Credit reporting companies often fail to appropriately respond to requests for investigation from servicemembers, according to an annual Consumer Financial Protection Bureau report on the top financial challenges facing servicemembers, military families and veterans.
The report, based on complaints filed by servicemembers, military families and veterans during the previous 12 months, revealed billing inaccuracies, prolonged investigations, and debt collectors having used “aggressive tactics to recover allegedly unpaid medical bills.”
Of the more than 42,000 complaints submitted to the CFPB last year, more than 60 percent were regarding credit reporting and debt collection. More than half of medical debt collection complaints were from servicemembers who said they did not owe the debt that the credit companies were reporting.

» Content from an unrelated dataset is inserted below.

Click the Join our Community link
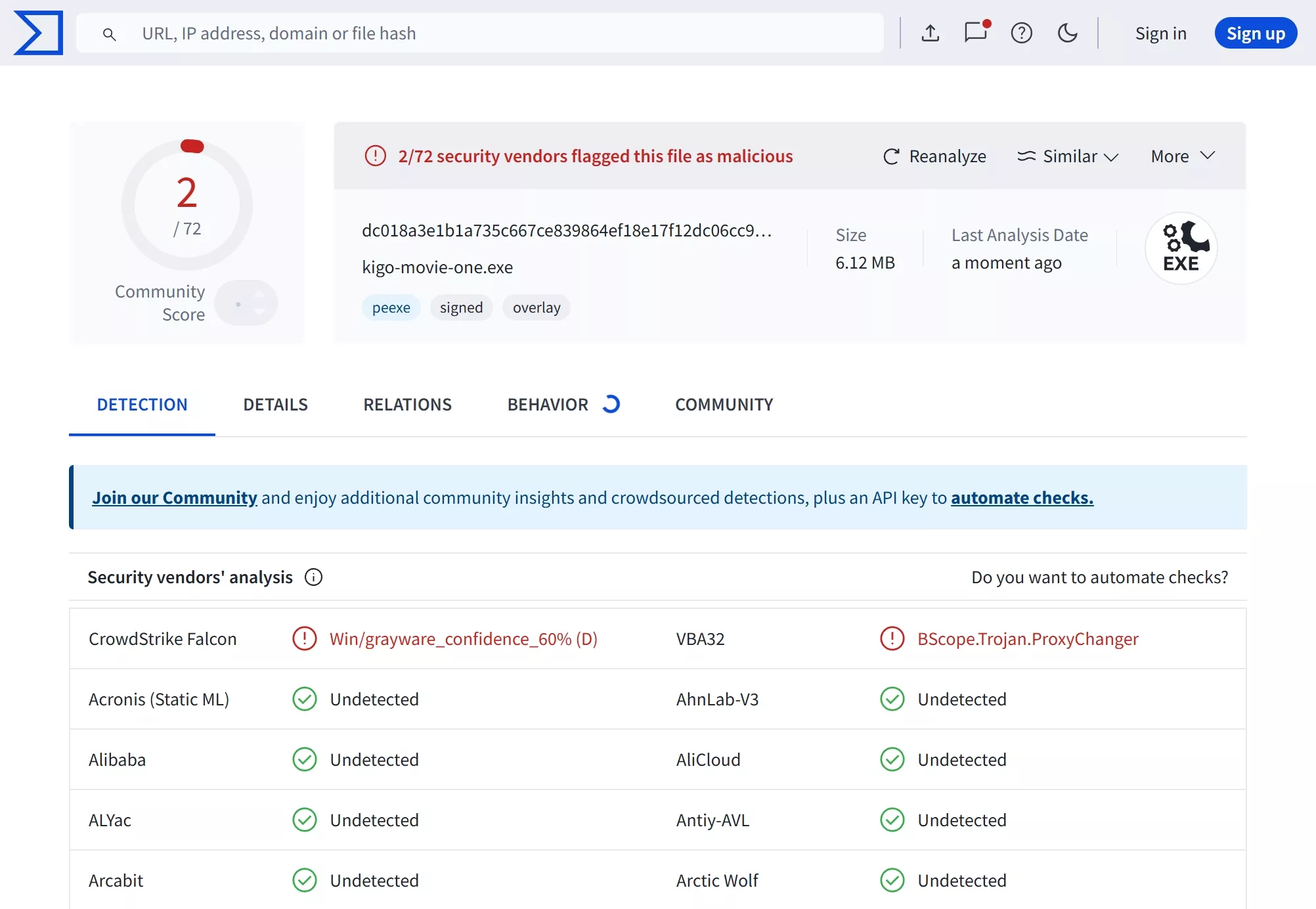1316x909 pixels. 174,498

According to the report, servicemembers could be especially at risk from harm caused by coercive credit reporting tactics, because of the possible impact on their military careers, whether from a loss of housing, denial of security clearances, being refused access to relatively affordable health care, or separation from service. “Many of these complaints stemmed from breakdowns in communication between private health care providers and TRICARE, the health insurance program for active-duty military,” the report states.

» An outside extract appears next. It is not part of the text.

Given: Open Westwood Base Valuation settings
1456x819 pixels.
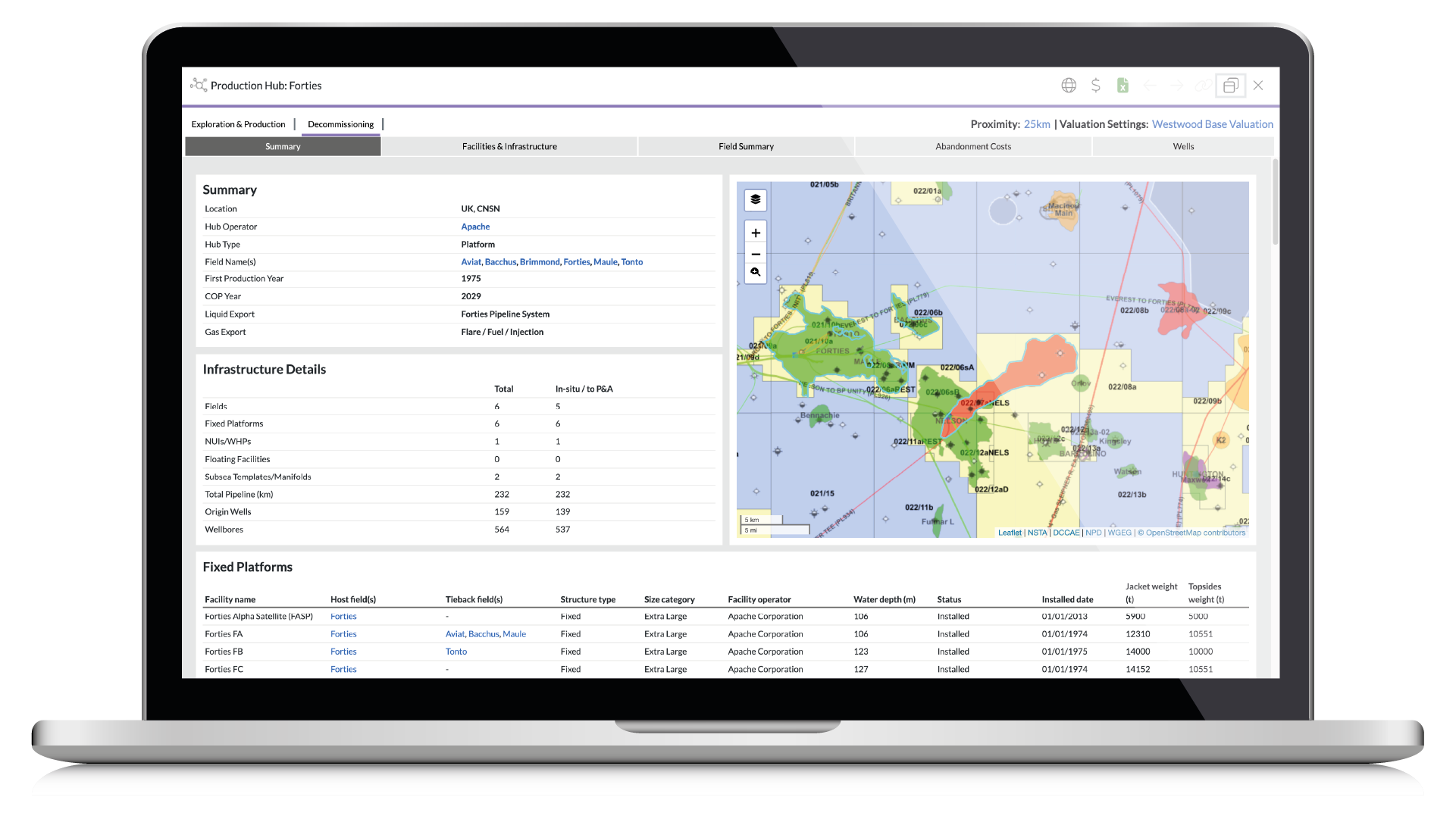Looking at the screenshot, I should (x=1212, y=124).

The CFPB advised medical providers and third-party billing companies to have adequate systems to serve servicemembers, veterans and their families. The agency is also calling on medical providers and nationwide credit reporting companies to consider imitating recent Department of Veterans Affairs changes that require the exhaustion of all other collection efforts and the review of patients’ ability to repay before reporting a medical debt as unpaid.
“The CFPB will use its authorities — including supervision and enforcement — to meet its statutory objectives and ensure that military members and their families receive quality responses to their complaints and do not suffer from unfair debt collection or credit reporting practices,” the report stated.